Para que tenga efecto, para que sea útil, la huelga de hambre y sed debe tener dos características: que sea conocida por quienes sí pueden convertirla en un arma moral y darla a conocer. Segundo, que el objetivo sea “mover” al régimen de su zona de confort. El caso más frecuente, el del artista Luis Manuel Otero Alcántara, tuvo esos dos alcances, y desde ese punto de vista, cumplió su objetivo.
Desgraciadamente, muchos esperaban que el muchacho de San Isidro pusiera el muerto. Pero como diría el Chapulín Colorado, no contaban con la astucia del régimen. Otero Alcántara no se les podía morir. De modo que su casa, posiblemente cableada hasta en el subsuelo, iba dándole a la técnica todos los avisos sobre el real deterioro del opositor. El video tomado a la entrada del hospital Calixto García, y la posterior nota publicada, tuvo la clara intención de devaluar la acción de protesta.
Lo que quedará para la historia no es el fracaso del huelguista en pedir lo imposible: que quien hace de presidente pida disculpas. Esos individuos no sienten pena ni remordimiento por nada ni por nadie. Es una condición esencial para escalar a la cima del poder totalitario, además de mentir sin mover un solo músculo de la cara y del corazón.

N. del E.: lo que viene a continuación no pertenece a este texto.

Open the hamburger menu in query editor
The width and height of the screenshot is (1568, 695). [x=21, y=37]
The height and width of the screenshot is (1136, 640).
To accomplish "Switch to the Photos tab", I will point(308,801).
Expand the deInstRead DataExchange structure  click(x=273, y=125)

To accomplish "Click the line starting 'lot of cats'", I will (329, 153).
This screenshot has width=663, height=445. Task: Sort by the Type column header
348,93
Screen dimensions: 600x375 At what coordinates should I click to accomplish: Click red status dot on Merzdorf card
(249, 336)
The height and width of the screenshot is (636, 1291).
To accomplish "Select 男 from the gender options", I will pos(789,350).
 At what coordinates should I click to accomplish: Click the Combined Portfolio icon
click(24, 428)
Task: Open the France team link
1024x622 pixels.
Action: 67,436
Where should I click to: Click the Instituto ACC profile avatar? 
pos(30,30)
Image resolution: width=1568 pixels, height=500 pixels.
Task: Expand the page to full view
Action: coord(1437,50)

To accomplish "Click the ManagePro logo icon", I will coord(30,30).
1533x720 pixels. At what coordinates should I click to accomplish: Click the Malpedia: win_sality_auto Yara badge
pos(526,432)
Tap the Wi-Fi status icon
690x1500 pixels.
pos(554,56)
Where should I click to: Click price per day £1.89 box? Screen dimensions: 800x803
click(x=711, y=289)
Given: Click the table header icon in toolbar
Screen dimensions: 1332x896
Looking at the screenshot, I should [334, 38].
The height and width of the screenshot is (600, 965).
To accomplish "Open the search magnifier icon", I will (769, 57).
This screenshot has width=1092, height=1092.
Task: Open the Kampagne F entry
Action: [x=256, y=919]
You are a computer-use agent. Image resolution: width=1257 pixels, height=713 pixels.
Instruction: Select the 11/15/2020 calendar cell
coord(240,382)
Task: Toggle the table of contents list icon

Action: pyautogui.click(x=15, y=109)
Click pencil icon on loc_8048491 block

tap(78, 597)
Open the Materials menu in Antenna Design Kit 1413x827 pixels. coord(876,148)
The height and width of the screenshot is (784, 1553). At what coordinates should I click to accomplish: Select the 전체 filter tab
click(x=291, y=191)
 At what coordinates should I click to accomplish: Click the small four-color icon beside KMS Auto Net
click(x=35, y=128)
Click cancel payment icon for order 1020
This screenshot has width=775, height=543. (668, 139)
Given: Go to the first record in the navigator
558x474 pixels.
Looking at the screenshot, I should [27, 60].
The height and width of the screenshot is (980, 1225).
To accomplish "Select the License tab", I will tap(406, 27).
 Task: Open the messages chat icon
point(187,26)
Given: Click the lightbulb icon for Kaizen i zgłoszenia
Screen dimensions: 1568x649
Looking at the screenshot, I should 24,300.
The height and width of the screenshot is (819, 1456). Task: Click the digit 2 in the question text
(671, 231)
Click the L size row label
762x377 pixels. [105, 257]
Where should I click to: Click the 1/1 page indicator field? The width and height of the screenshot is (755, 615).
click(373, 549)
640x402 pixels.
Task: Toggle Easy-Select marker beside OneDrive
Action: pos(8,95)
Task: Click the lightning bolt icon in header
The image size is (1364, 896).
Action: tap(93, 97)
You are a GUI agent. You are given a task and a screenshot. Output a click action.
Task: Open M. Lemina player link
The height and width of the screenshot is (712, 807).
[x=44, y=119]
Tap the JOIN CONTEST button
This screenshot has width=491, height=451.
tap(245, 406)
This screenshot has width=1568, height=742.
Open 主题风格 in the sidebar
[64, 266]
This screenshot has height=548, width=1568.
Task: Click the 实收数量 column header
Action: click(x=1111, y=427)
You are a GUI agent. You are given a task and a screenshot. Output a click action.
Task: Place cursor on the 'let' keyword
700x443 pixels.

Lo que quedará es un Luis Manuel Otero Alcántara que nos dice, desde el humilde barrio habanero, que todos tenemos hambre de huelgas, derecho a la protesta, de reclamar el derecho a ser felices, y que la Isla vuelva a ser el hogar de todos, sin que pensar distinto sea un delito.
También quedará esa imagen noble y fraterna, quizás fabricada por el régimen, pero imagen esperanzadora al fin, donde Luis Manuel y el médico, ambos negros, humildes, en polos políticos opuestos, se dan la mano y agradecen luchar por la vida para el futuro de Cuba.